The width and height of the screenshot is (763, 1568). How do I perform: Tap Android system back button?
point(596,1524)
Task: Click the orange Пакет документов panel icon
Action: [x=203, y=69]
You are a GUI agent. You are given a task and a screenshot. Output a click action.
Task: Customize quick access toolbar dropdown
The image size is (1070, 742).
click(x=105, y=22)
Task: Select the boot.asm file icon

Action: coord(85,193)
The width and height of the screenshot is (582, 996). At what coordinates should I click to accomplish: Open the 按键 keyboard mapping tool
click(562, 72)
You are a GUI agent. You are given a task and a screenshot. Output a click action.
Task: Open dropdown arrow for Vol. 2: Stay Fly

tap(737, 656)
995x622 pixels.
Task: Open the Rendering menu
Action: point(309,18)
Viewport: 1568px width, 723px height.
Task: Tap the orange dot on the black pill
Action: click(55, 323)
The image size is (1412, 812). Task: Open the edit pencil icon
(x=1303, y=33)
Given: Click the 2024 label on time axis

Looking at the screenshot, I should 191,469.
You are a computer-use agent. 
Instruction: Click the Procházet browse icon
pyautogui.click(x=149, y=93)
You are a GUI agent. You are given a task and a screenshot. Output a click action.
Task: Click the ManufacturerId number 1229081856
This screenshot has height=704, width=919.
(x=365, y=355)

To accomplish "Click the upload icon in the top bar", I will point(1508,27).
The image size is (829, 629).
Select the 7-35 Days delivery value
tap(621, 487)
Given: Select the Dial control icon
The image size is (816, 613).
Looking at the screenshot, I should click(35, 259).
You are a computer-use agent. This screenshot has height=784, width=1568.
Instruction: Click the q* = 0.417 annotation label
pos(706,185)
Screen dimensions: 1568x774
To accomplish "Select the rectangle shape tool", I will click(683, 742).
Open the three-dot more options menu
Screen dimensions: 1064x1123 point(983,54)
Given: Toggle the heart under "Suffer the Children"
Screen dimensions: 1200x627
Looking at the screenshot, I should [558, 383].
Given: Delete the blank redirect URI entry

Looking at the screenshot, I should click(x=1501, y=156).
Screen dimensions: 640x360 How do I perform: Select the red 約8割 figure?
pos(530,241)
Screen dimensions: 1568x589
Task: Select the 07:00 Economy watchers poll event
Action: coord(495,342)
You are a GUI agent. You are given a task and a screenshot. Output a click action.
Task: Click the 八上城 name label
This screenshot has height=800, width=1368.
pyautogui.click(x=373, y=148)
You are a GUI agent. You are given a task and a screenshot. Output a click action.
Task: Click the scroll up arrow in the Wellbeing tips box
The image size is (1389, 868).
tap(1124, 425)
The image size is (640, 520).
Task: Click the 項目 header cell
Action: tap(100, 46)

Exercise objective
Please output, exactly, the lines of the listing from the one containing "The image size is (816, 613)." through the last, inclusive, and no other lines.

Expected output
The image size is (816, 613).
Looking at the screenshot, I should click(35, 259).
You are a computer-use agent. This screenshot has height=784, width=1568.
Instruction: Click the q* = 0.417 annotation label
pos(706,185)
Screen dimensions: 1568x774
To accomplish "Select the rectangle shape tool", I will click(683, 742).
Open the three-dot more options menu
Screen dimensions: 1064x1123 point(983,54)
Given: Toggle the heart under "Suffer the Children"
Screen dimensions: 1200x627
Looking at the screenshot, I should [558, 383].
Given: Delete the blank redirect URI entry

Looking at the screenshot, I should click(x=1501, y=156).
Screen dimensions: 640x360 How do I perform: Select the red 約8割 figure?
pos(530,241)
Screen dimensions: 1568x589
Task: Select the 07:00 Economy watchers poll event
Action: coord(495,342)
You are a GUI agent. You are given a task and a screenshot. Output a click action.
Task: Click the 八上城 name label
This screenshot has height=800, width=1368.
pyautogui.click(x=373, y=148)
You are a GUI agent. You are given a task and a screenshot. Output a click action.
Task: Click the scroll up arrow in the Wellbeing tips box
The image size is (1389, 868).
tap(1124, 425)
The image size is (640, 520).
Task: Click the 項目 header cell
Action: tap(100, 46)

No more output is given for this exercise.